Intervals (not only) in Diatonic Chords
We started this whole section talking about the diatonic context as something essential. As well we said something about intervals in the article ... We mentioned something about their relation to the diatonic context too .... The truth is that in the final consequence musical harmony is based on intervals and their connections. Diatonic context is only a means and a tool for us to look at intervals some synoptical way, a tool to grasp musical units and mentally work with them, to remember them, to sort them somehow. But the music is created by intervals and thus we should start realizing them and appreciating them more - in the diatonic context. In other words we can say that diatonic view and interval view are two complementary perspectives. While diatonic view helps us to work with larger wholes, interval view offers understanding details.

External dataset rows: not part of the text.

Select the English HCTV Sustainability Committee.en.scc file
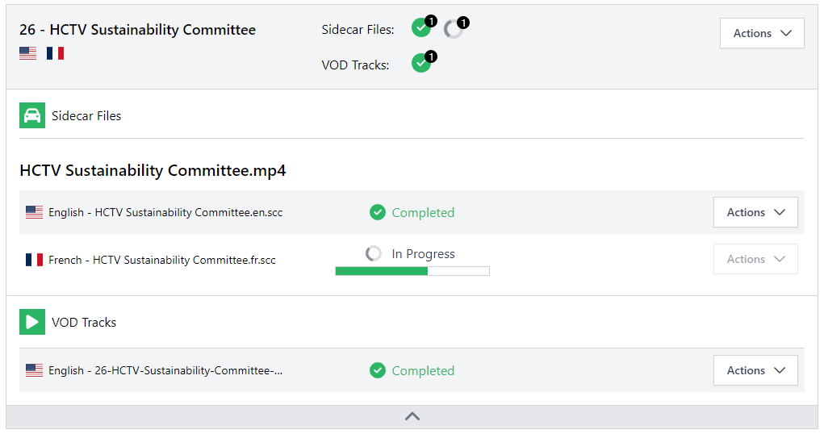824x434 pixels. 165,212
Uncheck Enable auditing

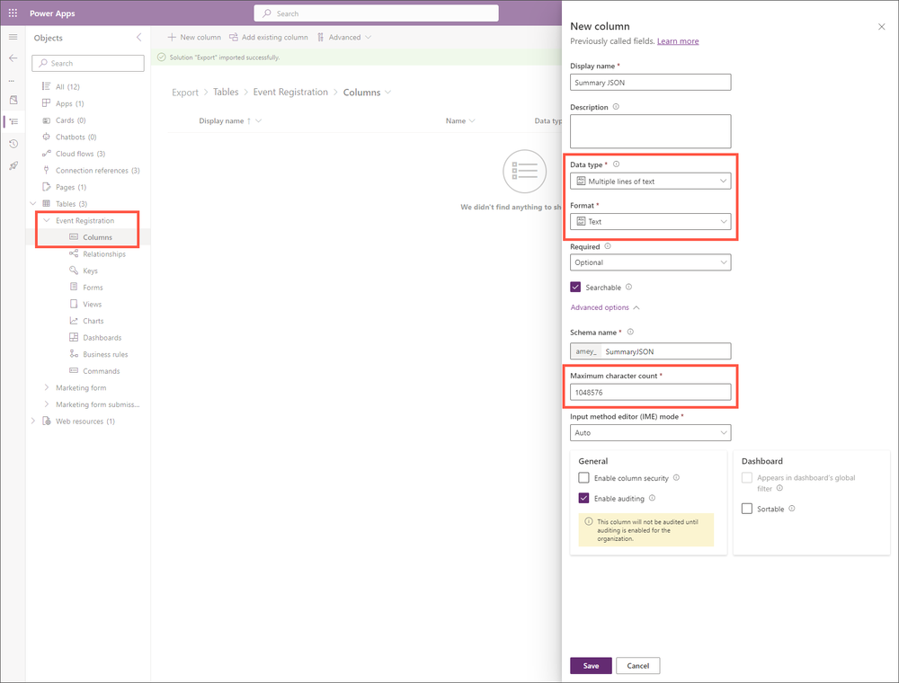point(583,498)
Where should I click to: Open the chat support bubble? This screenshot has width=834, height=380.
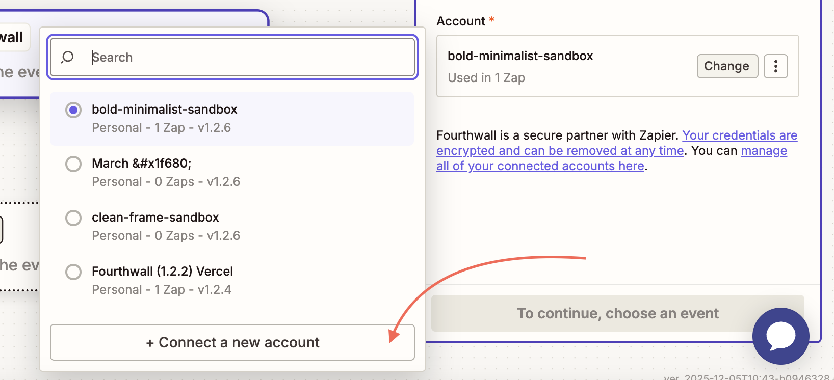coord(780,336)
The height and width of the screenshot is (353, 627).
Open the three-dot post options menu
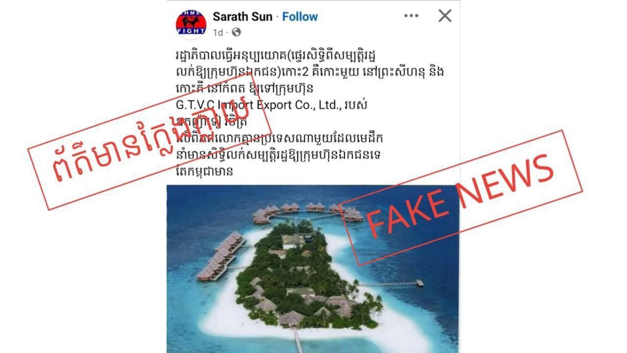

Thus we need to look at intervals not only in general in diatonic context, as we have done already, but more specificaly in (diatonic) chords. And we should consider something what we could call a simple interval arithmetic.
Intervals in Chords: What types of basic chords we have? First we have triads. Minor and major. We will look at diminished too. Then we have four-note chords (seventh chords). They are extensions of triads. In the diatonic context we have major major, major dominant and minor dominant chords. To have the set more complete, we will add two more types - minor major and diminished. And we will look at intervals in them. First the triads (We will look at intervals among all their tones. It is important not only because chords can appear in inverted positions, but because they appear in reduced forms too):
Here we see all the intervals that can occur in the context of the mentioned triads. What interval-arithmetic knowledge can we take away?
M3 + m3 = P5
m3 + P4 = m6
M3 + P4 = M6
m3 + m3 = TT
m3 + TT = m3 + m3 + m3 = M6
Now let's look at seventh chords and all the new intervals that they bring:
We can extend our ruleset as follows:
M2 + M3 = TT
P5 + m3 = M3 + m3 + m3 = m7
P5 + M2 = M3 + m3 + M2 = M6
m2 + M3 = P4
M2 + m3 = P4
P5 + M3 = M3 + m3 + M3 = M7
M3 + M3 = m6
m2 + m3 = M3
P5 + m2 = M3 + m3 + m2 = m6
What is all this good for? For better orientation in analysed pieces. We don't say you should start memorizing these rules now as a multiplication table. We just think that sooner or later, if you analyze the music you play, you will need and you will have this ruleset in your head. It is better to learn it while working on the keyboard than from the paper. But sometimes a paper can be helpful.